**Exercise**:
Find the string "agent" in the listing and report every line that has it.

**Data**:
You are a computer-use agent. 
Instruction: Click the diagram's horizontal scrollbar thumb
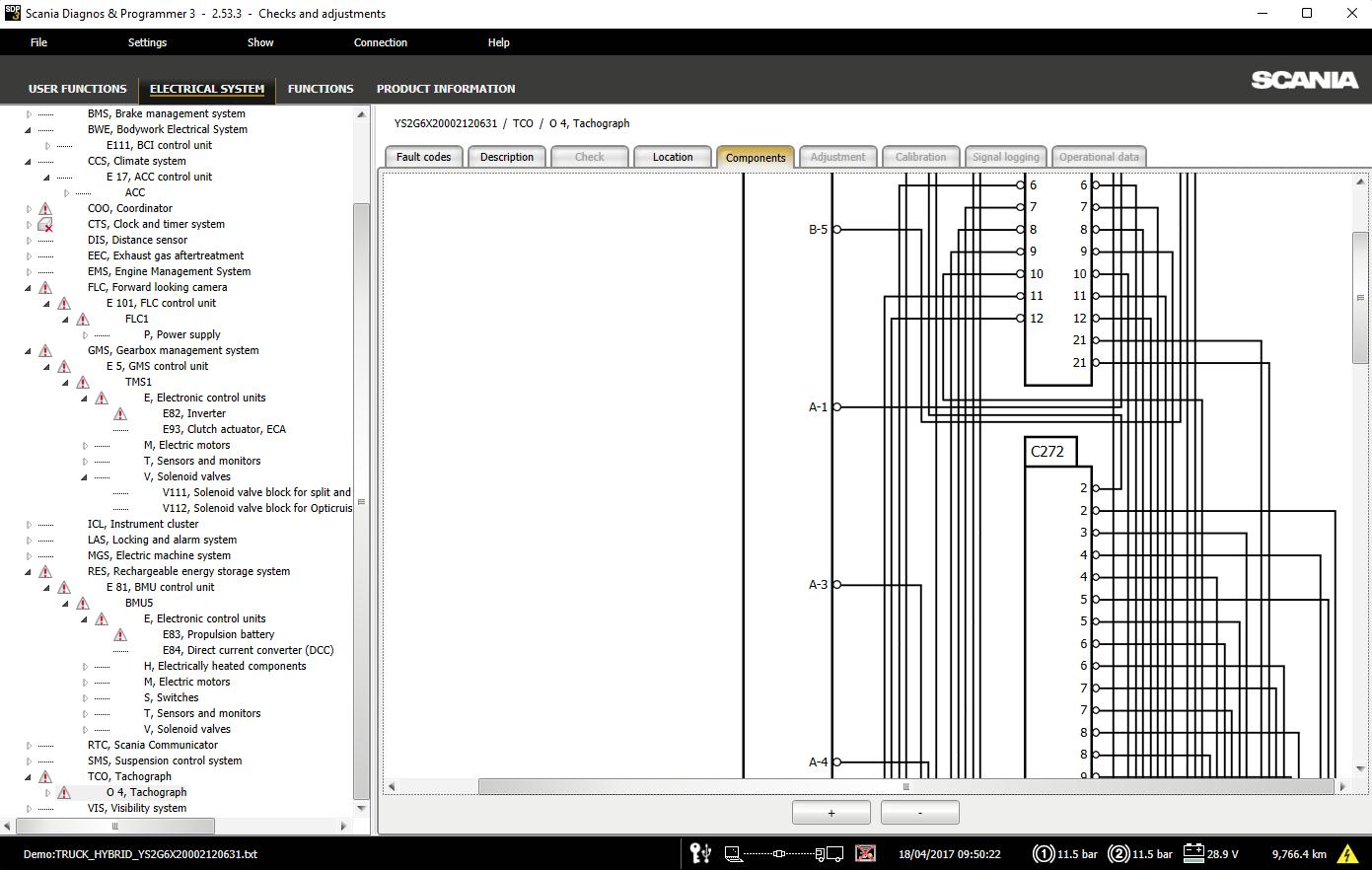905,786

...

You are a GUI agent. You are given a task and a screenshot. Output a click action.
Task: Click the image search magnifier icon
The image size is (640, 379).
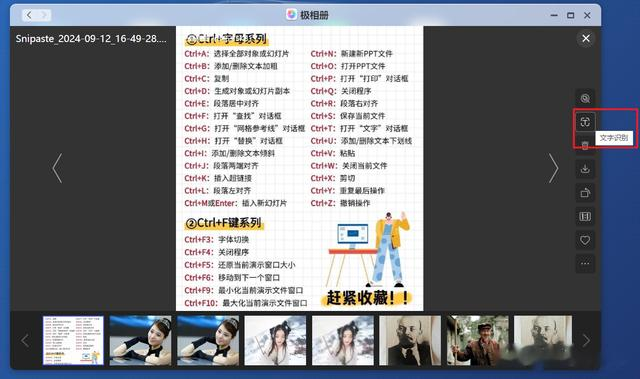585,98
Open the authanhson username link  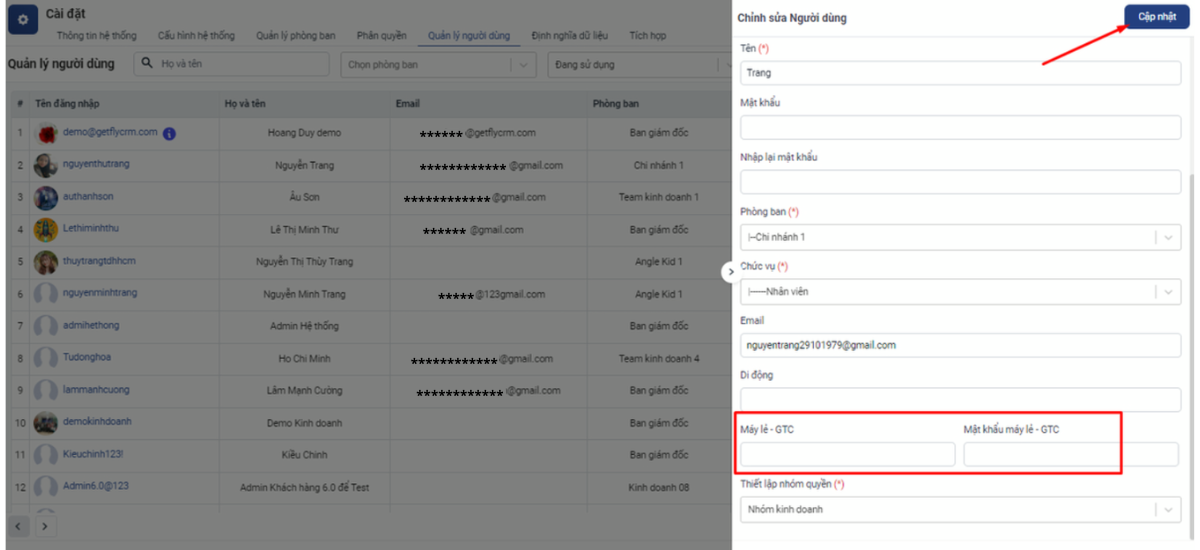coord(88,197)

**Exercise result**:
You are a computer-use agent. 
You are a GUI agent. You are given a task and a screenshot. Output a click action.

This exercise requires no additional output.